Enterprise

Salesforce’s equality struggles burst into the public

Former Salesforce senior manager Cynthia Perry tore into the company and its treatment of Black workers in a recent resignation letter.

Marc Benioff

Benioff has publicly championed Salesforce's diversity efforts, but employees tell a different story.

Photo: Jason Alden/Getty Images

Salesforce is facing fresh pressure over its diversity and inclusion efforts after a senior manager quit amid what she described as consistent discriminatory behavior.

In a resignation letter posted to LinkedIn earlier this month, Cynthia Perry wrote a searing take-down of the company's racial equality efforts, specifically the treatment of Black employees, at the massive software provider.

"I am leaving Salesforce because of countless microaggressions and inequity," she wrote. "I have been gaslit, manipulated, bullied, neglected, and mostly unsupported … the entire time I've been here."

In a statement, Salesforce said it couldn't comment directly on the allegations, citing employee privacy, but noted that equality "is one of our highest values and we have been dedicated to its advancement both inside and outside of our company since we were founded almost 22 years ago."

But its struggles with race and equality aren't new. For one, its diversity statistics remain abysmal: Just 3.4% of its 49,000 workers identify as Black. That's up from prior years, and, to be fair, tech giants like Google and Facebook have equally low numbers. And employees have raised issues internally about the culture at the organization, which routinely touts itself as a leader on racial and gender equality, for years.

"These last few months have been incredibly emotionally and mentally exhausting," one employee wrote in an internal message board in November 2019, according to screenshots reviewed by Protocol. "I didn't realize how difficult, painful or draining it would be on my health to have to fight for equality and equity related answers and change at Salesforce."

But Perry's post is one of the most public criticisms of Salesforce to date. She did, however, praise Warmline, an employee advocacy program for women, Black, Indigenous and Latinx individuals.

"If not for Warmline ... I would have left months ago and in a deeply bitter place," Perry wrote.
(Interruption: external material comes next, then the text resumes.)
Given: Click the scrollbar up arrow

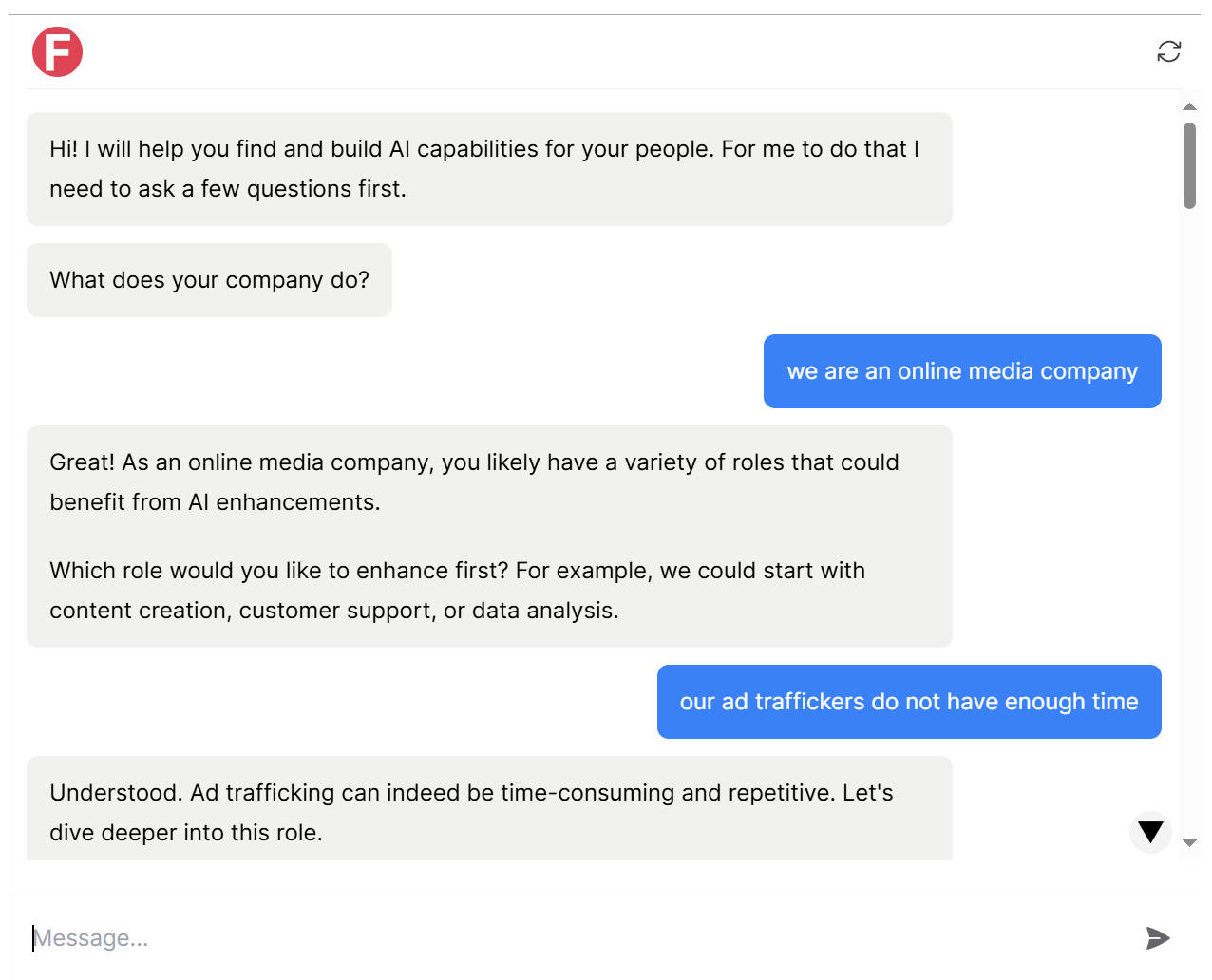Looking at the screenshot, I should tap(1189, 106).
Still, Perry echoes many of the same issues that current and former employees previously shared anonymously.

"Salesforce, for me, is not a safe place to come to work. It's not a place where i can be my full self. It's not a place where I have been invested in. It's not a place full of opportunity. It's not a place of Equality for All. It's not a place where well-being matters," she wrote in the letter posted on LinkedIn.
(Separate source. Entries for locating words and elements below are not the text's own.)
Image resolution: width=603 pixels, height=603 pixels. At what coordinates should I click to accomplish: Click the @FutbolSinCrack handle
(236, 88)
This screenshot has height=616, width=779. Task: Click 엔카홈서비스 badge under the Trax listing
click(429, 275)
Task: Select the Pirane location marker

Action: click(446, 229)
Like others, Perry said the efforts by Salesforce to market the company as a safe haven for workers of all stripes doesn't match the experience of actually being employed there.

"Words must be followed up with action. And if they can't be, then there should be no words," she wrote. "There is a really big gap between how Salesforce portrays itself and the lived experience I had working at this company."
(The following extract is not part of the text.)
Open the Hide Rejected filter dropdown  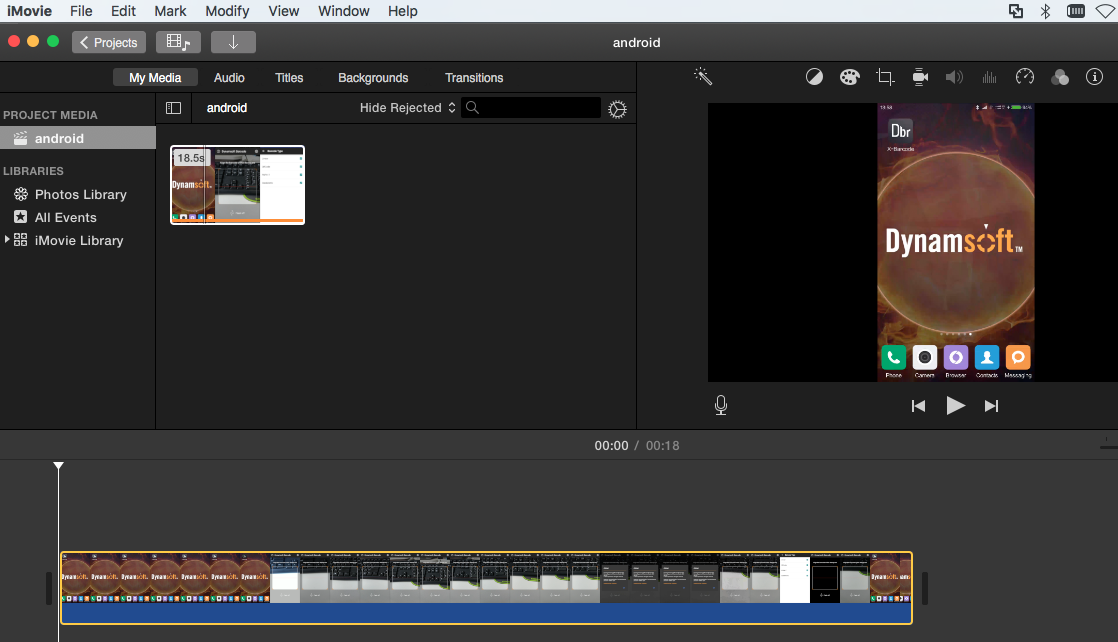407,108
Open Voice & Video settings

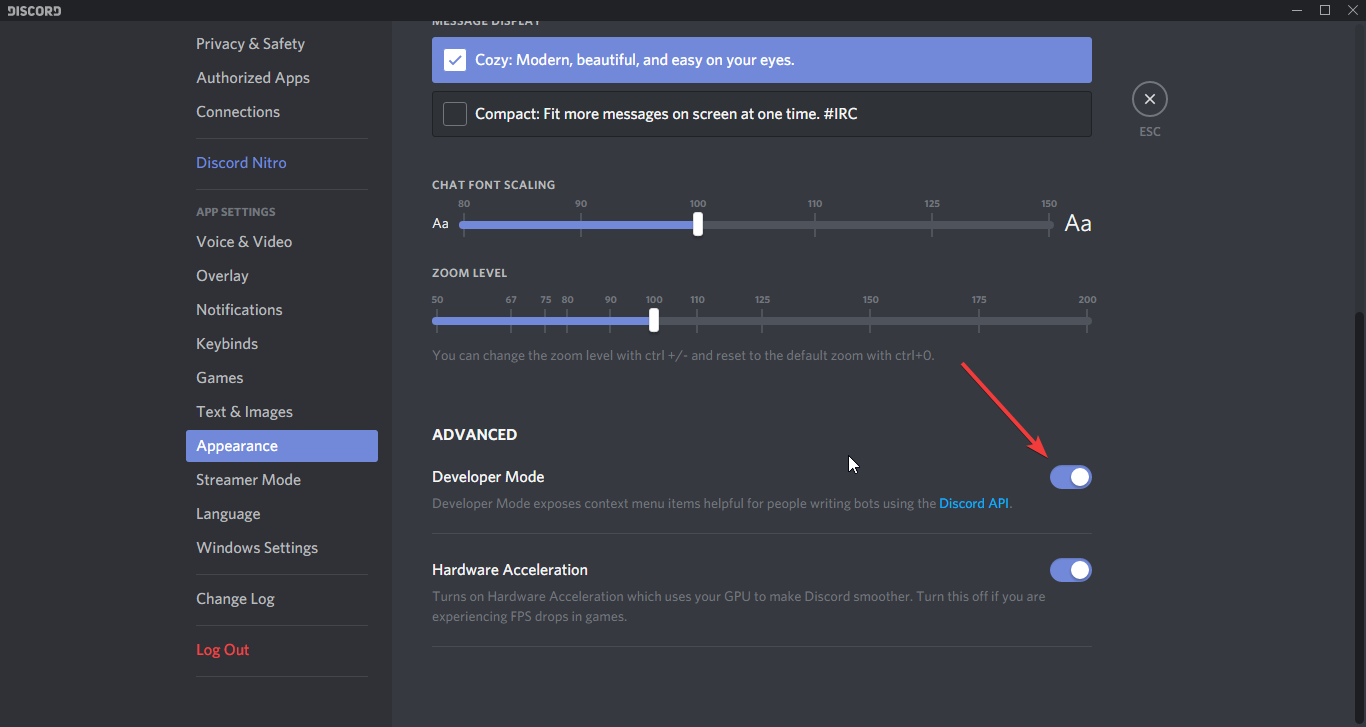244,241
The issue is one that's ultimately up to Benioff to fix, given he has for years claimed the company takes equality seriously. When he found out that many female employees made less than their male counterparts at Salesforce, for example, the company embarked on a $6 million pay equity effort. But it remains to be seen whether this issue rises to the same level of concern as shepherding through the mammoth $27.7 billion purchase of Slack.

Update: This article was updated at 4:45 p.m. PT on Feb. 8 to include Salesforce's comment, as well as to correct Perry's involvement with Warmline and what the program does.